As can be seen on the graph, timing information about each function call is also obtained, and this can be used to profile the program, which is likely the original use case of this setup, not just to see call graphs: How can I profile C++ code running on Linux?

Tested on Ubuntu 18.04.

gcc -finstrument-functions + etrace

https://github.com/elcritch/etrace

-finstrument-functions adds callbacks, etrace parses the ELF file and implements all callbacks.

I couldn't get it working however unfortunately: Why doesn't `-finstrument-functions` work for me?

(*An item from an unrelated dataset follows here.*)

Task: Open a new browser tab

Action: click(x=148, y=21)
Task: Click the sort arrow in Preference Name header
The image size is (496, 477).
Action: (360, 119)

Claimed output is of format:

\-- main
|   \-- Crumble_make_apple_crumble
|   |   \-- Crumble_buy_stuff
|   |   |   \-- Crumble_buy
|   |   |   \-- Crumble_buy
|   |   |   \-- Crumble_buy
|   |   |   \-- Crumble_buy
|   |   |   \-- Crumble_buy
|   |   \-- Crumble_prepare_apples
|   |   |   \-- Crumble_skin_and_dice
|   |   \-- Crumble_mix
|   |   \-- Crumble_finalize
|   |   |   \-- Crumble_put
|   |   |   \-- Crumble_put
|   |   \-- Crumble_cook
|   |   |   \-- Crumble_put
|   |   |   \-- Crumble_bake

Likely the most efficient method besides specific hardware tracing support, but has the downside that you have to recompile the code.

18
votes

Understand does a very good job of creating call graphs.

10
votes

Our DMS Software Reengineering Toolkit has static control/dataflow/points-to/call graph analysis that has been applied to huge systems (~~25 million lines) of C code, and produced such call graphs, including functions called via function pointers.

9
votes
6
votes

You can check out my bash-based C call tree generator here. It lets you specify one or more C functions for which you want caller and/or called information, or you can specify a set of functions and determine the reachability graph of function calls that connects them... I.e. tell me all the ways main(), foo(), and bar() are connected. It uses graphviz/dot for a graphing engine.

5
votes

Astrée is the most robust and sophisticated tool out there, IMHO.